The problem: Pick out each line in these entries that contains the string "pixels".

Dataset entries:
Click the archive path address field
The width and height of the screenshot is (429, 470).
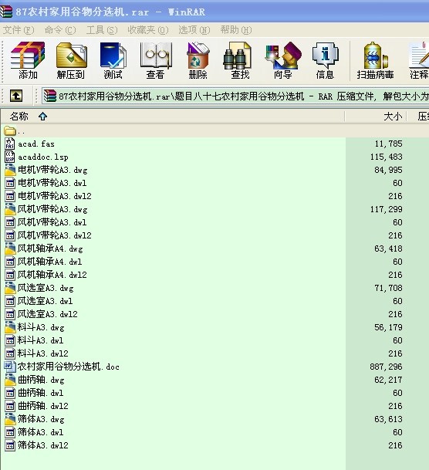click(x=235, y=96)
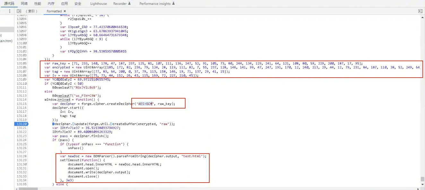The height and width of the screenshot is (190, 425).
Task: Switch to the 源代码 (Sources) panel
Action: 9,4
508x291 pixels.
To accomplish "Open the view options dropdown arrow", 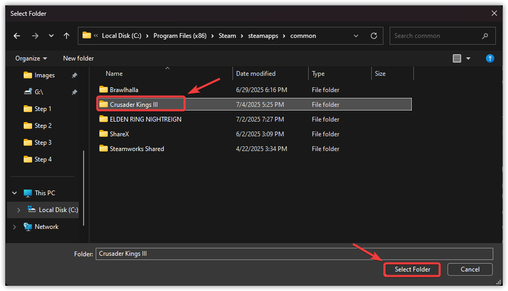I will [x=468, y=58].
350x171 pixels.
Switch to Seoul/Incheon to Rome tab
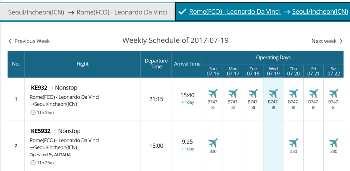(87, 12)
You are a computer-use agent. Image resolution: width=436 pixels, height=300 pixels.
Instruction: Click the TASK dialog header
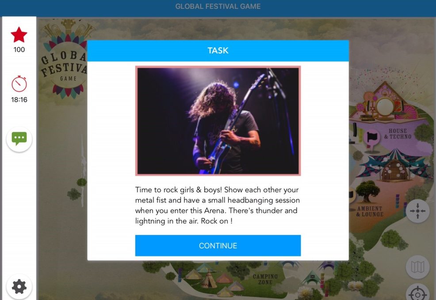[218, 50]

Solution for this problem:
508x291 pixels.
350x171 pixels.
You are a computer-use agent. Image resolution: width=436 pixels, height=300 pixels.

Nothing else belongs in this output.